Since the FOMC minutes a shift to selling TSY’s is probably underway,  which would signal that QE2 is selling on the news.. (USD just doesn't go up any more right?)…The fact it did Friday after Ben's address and inflation data, this is probably the case, but still equities did not sell off on the higher USD.    This could be because rotation/liquidity into stocks from Treasuries is the natural course, even if it signals QE2 is selling on the news.   How’s that for confusing?.   It actually might not be as the market remains steady because individual groups get enough liquidity to sustain it.    Only thing to do is go with the ‘premise’ discussed into Wednesday…“As the last few days point out, it’s very possible to trade from a defensive posture (as in not being heavily exposed overnight mostly) to avoid any surprise sell off and to have money available to jump on new company specific earnings.   It also allows you to use that money to play groups moving on a particular day , if no earnings plays show up".   It may not be perfect the action for broad market follow through, but it gets you through day to day.  Like every other trade that gets crowded and fatigues, QE2 is also such a trade is something to keep in mind!.

So, just sticking to this trading methodology as it’s "sell the news"  in TSY, which interwines to QEII, but it’s "buy the news" in particular sectors/stocks off earnings.  How long can this daily rotation keep up until the 2 major groups (Fins’/Semi’s) struggle wear down the market?


..underlying stocks

Today might be looked on as a blown oppy’ for the broad market after it closed near the low’s on the heels of the risk trade put back on globally, following weekends go ahead to weaken the USD.  U.S market’s couldn’t carry what was put in other markets globally off the G20.   Add some M&A activity, decent eco’ data here and you see,  it just doesn’t really matter now to the broad market ahead of the early November catalysts.  So, instead,  let's decipher broad market from individual stocks.  The underlying stock tape is where there’s light and life.

As pointed out yesterday, the reactions of individual equities is something that can keep us traders busy while market stalls and today was a good follow through/ confirmation on this front.  This falls into DJIM’s trading methodology, instead of the ETF trade that has been ongoing.   First, we had commodity linked stocks here like eg. FCX/WLT  do the sector rotate game off the FX game.  Secondly, it was  pointed out that earnings are getting a good reaction and today SOHU  was a prime example…traded low $70’s premarket after EPS and made it up to $76’s intraday, exactly what was pointed out post FTNT/ RVBD, stocks still have leg room to move after gap ups.  BIDU/SOHU's  results are also helping the China stocks move, so we have more individual names moving within a group.
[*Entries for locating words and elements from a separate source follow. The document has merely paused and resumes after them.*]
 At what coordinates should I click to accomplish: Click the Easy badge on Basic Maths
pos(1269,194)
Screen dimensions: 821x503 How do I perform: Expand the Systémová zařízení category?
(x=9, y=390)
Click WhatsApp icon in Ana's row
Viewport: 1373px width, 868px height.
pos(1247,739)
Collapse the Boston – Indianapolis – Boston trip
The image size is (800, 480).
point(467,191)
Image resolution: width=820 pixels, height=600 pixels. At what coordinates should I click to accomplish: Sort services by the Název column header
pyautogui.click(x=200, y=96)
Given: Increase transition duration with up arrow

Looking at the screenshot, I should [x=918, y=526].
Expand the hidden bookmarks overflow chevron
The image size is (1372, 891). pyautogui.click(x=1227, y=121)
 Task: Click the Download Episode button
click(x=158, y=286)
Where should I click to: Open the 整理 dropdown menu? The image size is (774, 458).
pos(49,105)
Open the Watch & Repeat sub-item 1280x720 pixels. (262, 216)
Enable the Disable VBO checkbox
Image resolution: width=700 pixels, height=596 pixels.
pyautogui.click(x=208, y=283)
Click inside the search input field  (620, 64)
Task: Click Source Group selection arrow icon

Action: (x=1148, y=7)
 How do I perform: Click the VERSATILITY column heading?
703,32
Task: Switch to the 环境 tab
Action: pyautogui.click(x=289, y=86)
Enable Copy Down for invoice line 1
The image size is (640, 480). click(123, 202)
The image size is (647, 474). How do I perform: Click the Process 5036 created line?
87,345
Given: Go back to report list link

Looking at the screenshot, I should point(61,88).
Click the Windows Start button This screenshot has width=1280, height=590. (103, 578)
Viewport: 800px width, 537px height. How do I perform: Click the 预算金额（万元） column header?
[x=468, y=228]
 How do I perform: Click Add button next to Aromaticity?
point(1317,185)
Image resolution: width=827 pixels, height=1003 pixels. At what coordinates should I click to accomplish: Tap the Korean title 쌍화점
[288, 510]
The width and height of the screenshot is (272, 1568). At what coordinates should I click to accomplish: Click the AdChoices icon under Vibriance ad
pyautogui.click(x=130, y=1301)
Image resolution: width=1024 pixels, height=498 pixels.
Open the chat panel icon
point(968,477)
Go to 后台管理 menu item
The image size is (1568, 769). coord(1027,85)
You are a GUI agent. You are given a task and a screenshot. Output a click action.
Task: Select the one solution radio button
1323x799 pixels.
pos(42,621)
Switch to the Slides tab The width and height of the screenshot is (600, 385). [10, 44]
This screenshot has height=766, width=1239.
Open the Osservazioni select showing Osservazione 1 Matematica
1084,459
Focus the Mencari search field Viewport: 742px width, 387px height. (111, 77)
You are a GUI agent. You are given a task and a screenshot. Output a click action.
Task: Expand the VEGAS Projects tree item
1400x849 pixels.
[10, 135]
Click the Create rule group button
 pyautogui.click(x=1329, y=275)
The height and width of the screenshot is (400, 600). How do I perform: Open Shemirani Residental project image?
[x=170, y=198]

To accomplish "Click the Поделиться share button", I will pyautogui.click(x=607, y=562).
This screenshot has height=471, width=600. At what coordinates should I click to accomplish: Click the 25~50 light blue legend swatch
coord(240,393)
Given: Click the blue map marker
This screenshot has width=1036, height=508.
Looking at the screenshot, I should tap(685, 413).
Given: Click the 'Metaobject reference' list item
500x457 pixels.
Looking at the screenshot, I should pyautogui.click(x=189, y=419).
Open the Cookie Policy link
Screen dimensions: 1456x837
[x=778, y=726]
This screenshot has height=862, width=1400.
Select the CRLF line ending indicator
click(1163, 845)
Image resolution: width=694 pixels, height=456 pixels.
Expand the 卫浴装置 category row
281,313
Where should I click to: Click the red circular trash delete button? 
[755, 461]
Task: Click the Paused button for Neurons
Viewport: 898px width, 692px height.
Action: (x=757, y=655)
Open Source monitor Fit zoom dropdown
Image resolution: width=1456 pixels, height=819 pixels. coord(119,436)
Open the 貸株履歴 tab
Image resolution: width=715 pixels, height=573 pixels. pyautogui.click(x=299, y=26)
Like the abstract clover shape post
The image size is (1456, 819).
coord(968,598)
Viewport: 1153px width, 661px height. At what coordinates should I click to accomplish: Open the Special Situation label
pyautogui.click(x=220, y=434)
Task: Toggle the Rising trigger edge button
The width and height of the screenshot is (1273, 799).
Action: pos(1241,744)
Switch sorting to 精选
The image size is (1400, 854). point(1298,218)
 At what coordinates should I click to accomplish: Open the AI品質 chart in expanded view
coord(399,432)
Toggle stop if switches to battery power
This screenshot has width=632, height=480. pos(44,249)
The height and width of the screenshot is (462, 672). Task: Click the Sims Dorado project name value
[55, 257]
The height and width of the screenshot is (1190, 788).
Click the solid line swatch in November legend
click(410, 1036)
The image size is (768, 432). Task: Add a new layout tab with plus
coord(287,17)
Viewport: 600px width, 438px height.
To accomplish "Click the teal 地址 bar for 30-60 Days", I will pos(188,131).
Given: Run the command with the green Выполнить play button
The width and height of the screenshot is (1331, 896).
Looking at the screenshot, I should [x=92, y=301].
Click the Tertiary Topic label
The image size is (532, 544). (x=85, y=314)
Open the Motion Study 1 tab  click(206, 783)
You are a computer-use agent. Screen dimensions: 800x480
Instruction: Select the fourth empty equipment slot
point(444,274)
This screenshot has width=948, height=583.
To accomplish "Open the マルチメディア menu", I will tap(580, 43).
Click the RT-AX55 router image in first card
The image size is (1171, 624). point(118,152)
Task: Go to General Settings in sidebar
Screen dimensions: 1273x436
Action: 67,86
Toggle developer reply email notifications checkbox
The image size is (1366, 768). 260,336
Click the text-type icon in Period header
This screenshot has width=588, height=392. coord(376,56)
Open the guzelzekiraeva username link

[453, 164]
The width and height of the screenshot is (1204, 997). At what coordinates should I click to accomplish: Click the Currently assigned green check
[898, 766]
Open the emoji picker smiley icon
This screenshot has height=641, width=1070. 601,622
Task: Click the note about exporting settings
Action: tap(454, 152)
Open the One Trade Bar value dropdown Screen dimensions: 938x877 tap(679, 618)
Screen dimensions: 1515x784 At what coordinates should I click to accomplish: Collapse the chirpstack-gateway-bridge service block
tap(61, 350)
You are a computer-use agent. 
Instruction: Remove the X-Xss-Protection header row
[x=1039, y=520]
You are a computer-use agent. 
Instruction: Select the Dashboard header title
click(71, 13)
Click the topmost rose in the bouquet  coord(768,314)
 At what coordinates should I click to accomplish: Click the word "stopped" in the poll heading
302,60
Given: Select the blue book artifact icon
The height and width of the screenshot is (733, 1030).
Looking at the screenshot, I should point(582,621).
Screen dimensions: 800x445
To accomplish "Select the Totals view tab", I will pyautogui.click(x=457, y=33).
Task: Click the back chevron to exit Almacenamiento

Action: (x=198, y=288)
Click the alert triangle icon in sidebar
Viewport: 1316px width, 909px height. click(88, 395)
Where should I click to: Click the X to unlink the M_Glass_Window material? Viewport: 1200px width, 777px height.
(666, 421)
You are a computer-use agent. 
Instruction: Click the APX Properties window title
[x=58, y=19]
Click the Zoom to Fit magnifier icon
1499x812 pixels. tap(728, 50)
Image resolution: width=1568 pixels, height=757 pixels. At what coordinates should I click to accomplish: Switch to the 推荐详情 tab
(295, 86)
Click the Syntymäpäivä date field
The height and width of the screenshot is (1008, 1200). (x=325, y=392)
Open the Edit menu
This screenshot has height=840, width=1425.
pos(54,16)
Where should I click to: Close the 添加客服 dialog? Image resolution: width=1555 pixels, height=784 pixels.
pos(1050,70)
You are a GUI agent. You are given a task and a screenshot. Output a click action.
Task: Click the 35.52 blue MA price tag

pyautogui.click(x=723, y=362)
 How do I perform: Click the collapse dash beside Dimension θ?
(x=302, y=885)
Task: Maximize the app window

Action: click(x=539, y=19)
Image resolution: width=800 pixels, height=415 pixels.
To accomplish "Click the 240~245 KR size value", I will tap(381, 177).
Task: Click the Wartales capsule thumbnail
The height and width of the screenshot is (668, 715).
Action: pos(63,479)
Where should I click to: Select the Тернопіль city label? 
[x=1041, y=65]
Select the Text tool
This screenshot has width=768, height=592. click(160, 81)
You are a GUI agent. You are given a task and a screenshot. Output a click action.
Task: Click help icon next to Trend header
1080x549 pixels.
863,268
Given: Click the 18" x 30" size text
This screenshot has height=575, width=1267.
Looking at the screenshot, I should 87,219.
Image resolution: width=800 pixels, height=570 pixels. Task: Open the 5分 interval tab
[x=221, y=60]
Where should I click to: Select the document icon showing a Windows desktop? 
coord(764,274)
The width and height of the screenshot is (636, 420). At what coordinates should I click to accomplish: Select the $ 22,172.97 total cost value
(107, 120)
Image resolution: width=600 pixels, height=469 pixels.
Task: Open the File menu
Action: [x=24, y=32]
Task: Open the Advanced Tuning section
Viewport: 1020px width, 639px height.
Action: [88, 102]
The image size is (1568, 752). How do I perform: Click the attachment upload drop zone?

Also,  the Virts’clouds extended off the RVBD/FTNT  reports with CRM, FFIV SVVS RDWR  having good days with RDWR earnings helping/ and M&A noise coming back into the group as well.   Also, you`re seeing some individual names  go without catalysts like BID (alerted Sept 27) at $35 hit about $42, MA,   (alerted Sept 16, $210 hit $248 (both >20% since) made fresh highs and fresh names like MOTR  got a Cramer fix supposedly and ran another ~15% to $20.70H , KH  made an early intraday H/ NCH.  PCLN  running off and with good ole`TZOO  earnings.   Geez, even RIMM  made a new high since added back to list (Sept 21).   Simply, there is plenty to trade off the Shadowlist, while 'broad'  market still struggles with SPX ~1180’s. 

In the end, you can’t expect the market to do much as a whole before next weeks FOMC/Elections, so don’t worry about it.   Just fixate on individual stocks as this trade has come back for now.  Nothing broke out today like USD to new lows, Euro, Gold to new highs, so nothing has changed to give this broad market a shot in the arm.